What is Circular Fashion? And How Can You Be More Circular?

Circular by definition is a never-ending loop, always returning to the same point. A circular approach is fundamentally different from the most commonly used linear approach and has astonishing benefits. The fashion industry adopted and mainly uses a linear approach of “take-make-use-throwaway" but to move towards a sustainable industry and existence there must be a shift towards a circular approach of “take-make-use-reuse".

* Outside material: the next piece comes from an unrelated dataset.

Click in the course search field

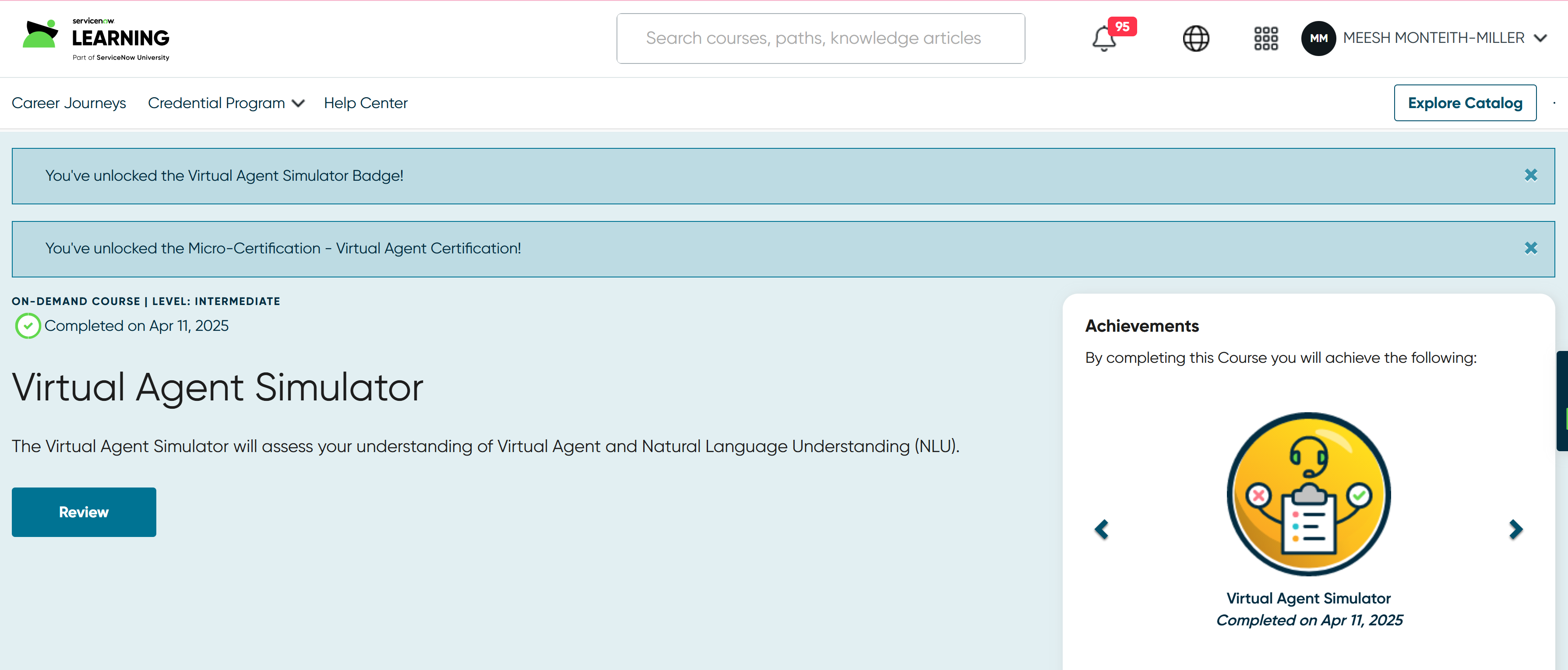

In this article I will explore what circular fashion is, some examples of circular fashion and how we, as consumers, can drive the adoption of a circular vision.

Source: Puratium


Linear fashion relies on endlessly available resources whereby little or nothing is re-used. An item is made and disposed of without any thought. Fast fashion relies heavily on this linear model whereby clothes are cheap and therefore easily disposable. Despite not being able to meet or attain sustainability development goals, the linear approach also results in:

  • Economic loss

  • Environmental destruction

  • Threat to human society


Motif defines the circular fashion industry “As a regenerative system in which garments are circulated for as long as their maximum value is retained, and then returned safely to the biosphere when they are no longer of use.”

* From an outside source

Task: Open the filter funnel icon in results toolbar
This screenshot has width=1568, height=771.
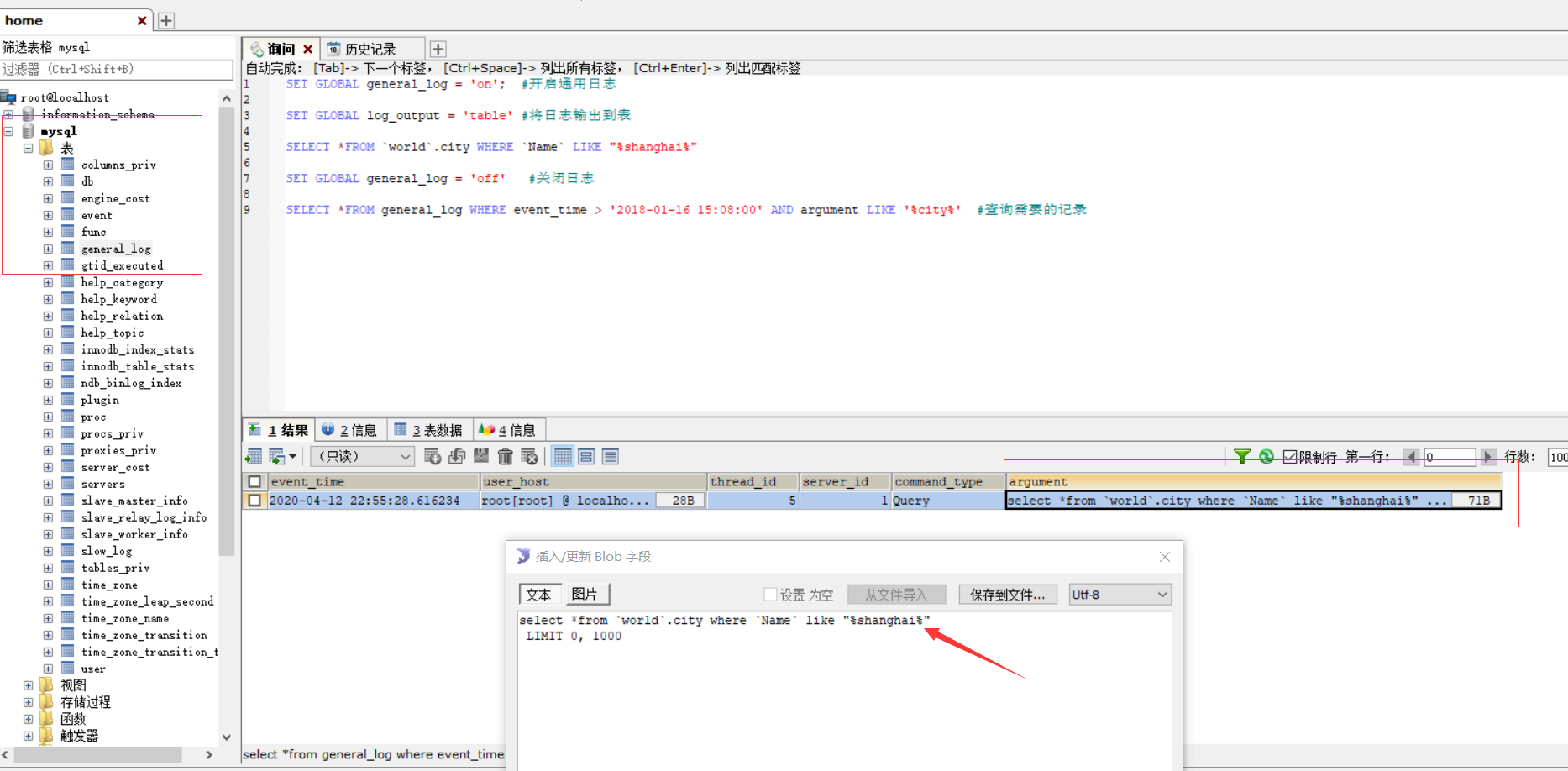Action: 1243,456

Circularity is a multi-dimensional concept and is shaped by the 3 R’s: Reduce, Re-use, Recycle, Circular Economy: Challenges for the Textile and Clothing Industry - Małgorzata Koszewska. These principles should be applied throughout the production, consumption and return of resources within the fashion industry. Circular fashion aims to:

  • Reduce waste and pollution

  • Re-use products

  • Recycle materials through natural systems

Circular fashion doesn’t just benefit the environment through easing reliance on non-renewable resources, natural resources and pollution, it creates better products for customers and contributes to a more resilient, thriving fashion industry. A lack of scalable circular fashion research is hindering its increase in adoption and evidence of consumers morally supporting circular fashion is limited, Toward a Circular Economy - Chloe Chung-Wha et al.. Therefore if companies adopt a circular approach, which is economically more demanding in the short term, will consumers feel obliged to take part in their offerings of a more sustainable long-term approach? In order to reach and maintain this circular vision, large-scale innovation, transparency and collaborations with industry and government is required.

Source: Fferal


Sheep graze on farmland taking up nutrients to survive, grow and reproduce. Sheep produce wool, a textile fibre, which can be processed and dyed using natural plants and resources. This is made into a garment. When the garment has come to the end of its life, it can be recycled or placed into compost. These nutrients then go back into the soil and are used by other farmland animals and plants. The cycle repeats. This is an example of circular fashion from fibre to garment and back again.

Source: Fibreshed

Reduce, Re-use, Recycle

Consumers drive change. If the demand for circular fashion and sustainable approaches increases, companies and brands react to this demand. There are some active steps consumers can take towards the circular vision. Next time you want to purchase a new garment, why not try to one of the following instead?

  • Mend clothes

  • Buy less and better items

  • Buy second-hand clothes

  • Swap clothes with friends, family and colleagues

  • Buy clothes made from sustainable materials

  • Support ethical and sustainable brands

  • Talk about circular fashion and spread the word

  • Love what you already own

"Love your clothes and make them last longer.”

Stella McCartney

Circular approaches are on the rise and could help the fashion industry to cut 143 million tonnes of greenhouse gas emissions by 2030, McKinsey & Company and Global Fashion Agenda 2020. Consumers are starting to prioritise sustainability and are becoming more environmentally aware. The demand for second-hand clothing was accelerated by the pandemic whereby 33 million people brought second-hand apparel for the first time in 2020 and 75% of these individuals plan to increase second hand purchases in the next 5 years, ThredUp Report 2021.

The next generation of shoppers already have a more circular mindset but all generations need to adopt this vision along with governments, to produce a fashion industry we and the planet can be proud of. In the words of Stella McCartney, "Love your clothes and make them last longer.”